Per potermi allenare al record dell’ora, previsto per l’autunno 2021, ho la necessità di utilizzare un velodromo coperto con omologazione internazionale. L’unico a disposizione in italia è quello di Montichiari (Brescia), sotto sequestro e in uso esclusivo alla nazionale di pista.
Con l’interessamento del sindaco di Montichiari, Marco Togni, e del prefetto di Brescia, ottengo però l’autorizzazione ad accedere alla struttura per seguire i miei programmi di allenamento.
In luglio 2021 c’è l’ultima occasione per classificarsi con il campionato del mondo di paraciclismo a Cascais, in Portogallo. L’UCI mi convoca direttamente, offrendomi la possibilità di gareggiare e di affrontare le visite specialistiche. Ma a sorpresa la federazione italiana, la FCI, mi impedisce di partecipare. Il record per il 2021 è irrimediabilmente compromesso, e devo quindi riprogrammare tutto per l’anno successivo.
Della frustrazione e dell’amarezza che mi colgono ho parlato in un articolo pubblicato proprio su Action Magazine. Ma non mollo. Un cambiamento dei vertici all’interno della FCI settore paraciclismo dopo le Olimpiadi di Tokyo 2022 mi fa ben sperare. Forse – mi dico – qualcosa si è mosso.
Disabilità, il danno e la beffa
Nel febbraio 2022 ricevo la prima convocazione per la Nazionale di paraciclismo settore pista al velodromo di Montichiari. Sembra che finalmente la ruota inizi a girare dalla parte giusta. E invece la convocazione suona un po’ come una sorta di “trappola”. Mi ritrovo a gareggiare con atleti non appartenenti alla mia classe di disabilità. Ma ancora vado avanti.
In aprile ottengo finalmente – dopo due anni – l’iscrizione alla Coppa del mondo di Ostend (Belgio) e l’accesso tanto agognato al panel di classificazione internazionale che mi avrebbe premesso di tentare il record dell’ora mondiale in funzione della mia classe di handicap.

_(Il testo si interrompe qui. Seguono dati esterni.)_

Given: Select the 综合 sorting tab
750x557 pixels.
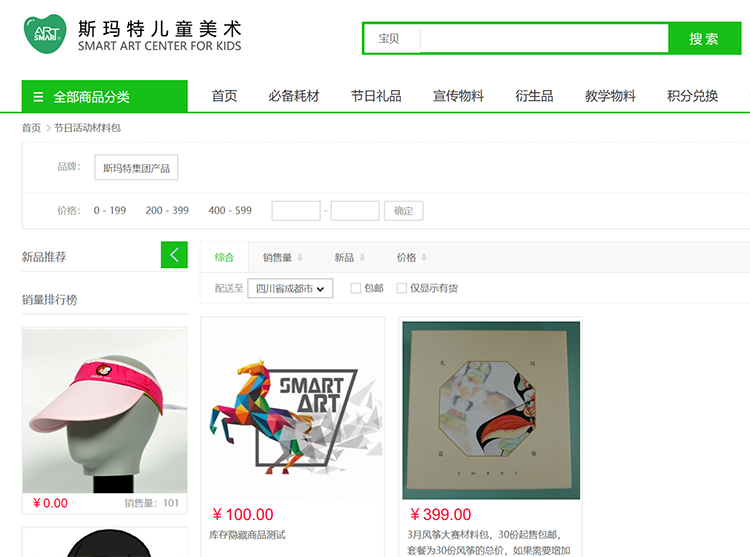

Il budget si è esaurito, e gli sponsor cominciano a girarmi le spalle. Sono stanchi di questa storia e perplessi di fronte ai problemi con la FCI. Decido ugualmente di partire per Ostend in auto, da solo. Sono 2.800 chilometri tra andata e ritorno. Spero che venga sancita in modo definitivo la mia classe di disabilità, in modo da poter finalmente disputare il World Hour Record a luglio 2022. Ad Ostend, un’altra doccia fredda.
FCI e UCI mi avevano chiesto di produrre esami che certificassero la mia disabilità, redatti esclusivamente da strutture sanitarie pubbliche e non convenzionate. Ho dedicato tempo e attenzione a queste pratiche, e sono riuscito ad ottenere un report diagnostico completo sulle mie disabilità.
Risultato? L’UCI per verificare ha organizzato una visita da remoto via call phone. Il mio interlocutore, Terri Moore (che presiedeva la commissione UCI dal Canada ) non ha valutato i referti clinici presentati in lingua inglese. Ma si è basato unicamente su una serie di mobilizzazioni e prove di forza sommarie degli arti inferiori da parte di una sua assistente.
Questo test a distanza ha prodotto un esito di “non eleggibilità”. Vale a dire: non posso essere considerato un paraciclista. Ora ho in mano un certificato con la scritta “Not eligible”. Anche se ho gareggiato in Italia e all’estero nella categoria di disabilità PTS4. Tutto questo dopo anni di allenamenti, sacrifici, rinunce e sforzi dolorosi per riuscire ad andare oltre il limite. Mi hanno “cancellato”. Alla faccia dello sport paralimpico come movimento inclusivo.
Ma la cosa che mi pesa di più è il silenzio. Il silenzio degli innocenti?”